Thirumarugal derived its name from a plantain named Marugal found inside the northern-side of the Rathnagiriswarar temple since time immemorial. The specialty of the plantain, is that it will not grow anywhere else if its branch is cut and planted. The place is also called ‘Kadalivana Kshethram’ in Sanskrit. As per Hindu legend, once there lived a merchant in Vaipur who had seven daughters. He promised to get his eldest daughter married to his sister's son.
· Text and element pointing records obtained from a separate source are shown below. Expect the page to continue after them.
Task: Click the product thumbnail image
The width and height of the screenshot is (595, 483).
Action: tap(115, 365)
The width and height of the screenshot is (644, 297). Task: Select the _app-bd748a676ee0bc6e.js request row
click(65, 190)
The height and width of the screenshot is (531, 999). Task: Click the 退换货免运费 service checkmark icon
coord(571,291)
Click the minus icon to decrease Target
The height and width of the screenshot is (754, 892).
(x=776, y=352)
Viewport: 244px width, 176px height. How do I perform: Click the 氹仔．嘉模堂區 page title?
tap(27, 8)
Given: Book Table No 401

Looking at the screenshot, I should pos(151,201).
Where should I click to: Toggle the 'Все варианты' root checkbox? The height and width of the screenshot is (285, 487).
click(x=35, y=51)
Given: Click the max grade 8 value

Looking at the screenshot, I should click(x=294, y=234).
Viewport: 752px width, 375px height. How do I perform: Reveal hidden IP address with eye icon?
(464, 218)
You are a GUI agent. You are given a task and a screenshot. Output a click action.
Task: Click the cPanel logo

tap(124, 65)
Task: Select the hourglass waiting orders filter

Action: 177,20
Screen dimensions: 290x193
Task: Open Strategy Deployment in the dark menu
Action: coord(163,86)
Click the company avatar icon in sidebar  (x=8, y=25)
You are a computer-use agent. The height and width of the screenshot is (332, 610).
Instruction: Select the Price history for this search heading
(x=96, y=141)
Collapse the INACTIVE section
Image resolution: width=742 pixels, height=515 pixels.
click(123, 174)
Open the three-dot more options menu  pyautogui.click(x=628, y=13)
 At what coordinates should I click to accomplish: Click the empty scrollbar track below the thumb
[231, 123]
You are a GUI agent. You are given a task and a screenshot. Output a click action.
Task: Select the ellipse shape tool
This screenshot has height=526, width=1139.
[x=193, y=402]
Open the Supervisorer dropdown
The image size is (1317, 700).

But as soon as he got a richer bridegroom, he got her married to him. He continued to cheat his sister's son promising in a similar fashion for the next five daughters as well. The last daughter wanted to keep his father's promise and married Daman. While she was moving with him, a snake bit him and he died on the spot. Hearing the lady's cry, Sambandar, who was passing by, sung in praise of the presiding deity in Thirumarugal, after which Daman's life was restored.

==Administration==
Thirumarugal is the center of Thirumarugal block, a village administration unit in the Nagapattinam district in the South Indian state of Tamil Nadu. The block has around 39 village panchayats with a total population of 8,751 as of the 2011 census. The village Thirumarugal has a population of 9,177 with a sex ratio of 966 females for every 1,000 males. There are four secondary schools and one senior secondary school in the village. There are a total of 4,218 households and the total area of the village is 349.7 ha. There is a primary health care center, veterinary clinic, medical practitioner with MBBS degree and four other medical practitioners. Being a tourist village, the public transport mechanism like auto, taxi and bus are common. The village also has an Anganwadi centre and nutrition centre. The village is also agrarian with a total of 455.3 ha irrigatable land. The Narimanam oil reserve under the Madras Refineries Limited have installed Cauvery Basin Refinery also known as Nagapattinam Refinery in the region provides much employment to the villagers.

==Culture==
Thirumarugal has produced one of the best Nagaswara artists, namely, Natesa Pillai as per Music Academy. The festivals of the temple align with the Ratnagiriswarar temple rituals. There are weekly rituals such as somavaram (Monday) and sukravaram (Friday), fortnightly rituals such as pradosham and monthly festivals such as amavasai (new moon day), kiruthigai, pournami (full moon day) and sathurthi. Brahmotsavam during the Tamil month of Chittirai (April - May), Thiruvadhirai during the month of Margazhi (December – January) and Annabhishekam during the Tamil month of Masi are the major festivals celebrated in the temple. The Brahmotsavam festival celebrated for ten days, is the major festival in the village. During the Tamil month of Avani, Vardhajaperumal offers Theerthavari to Lakshmi on the Lakshmi Theertham temple tank.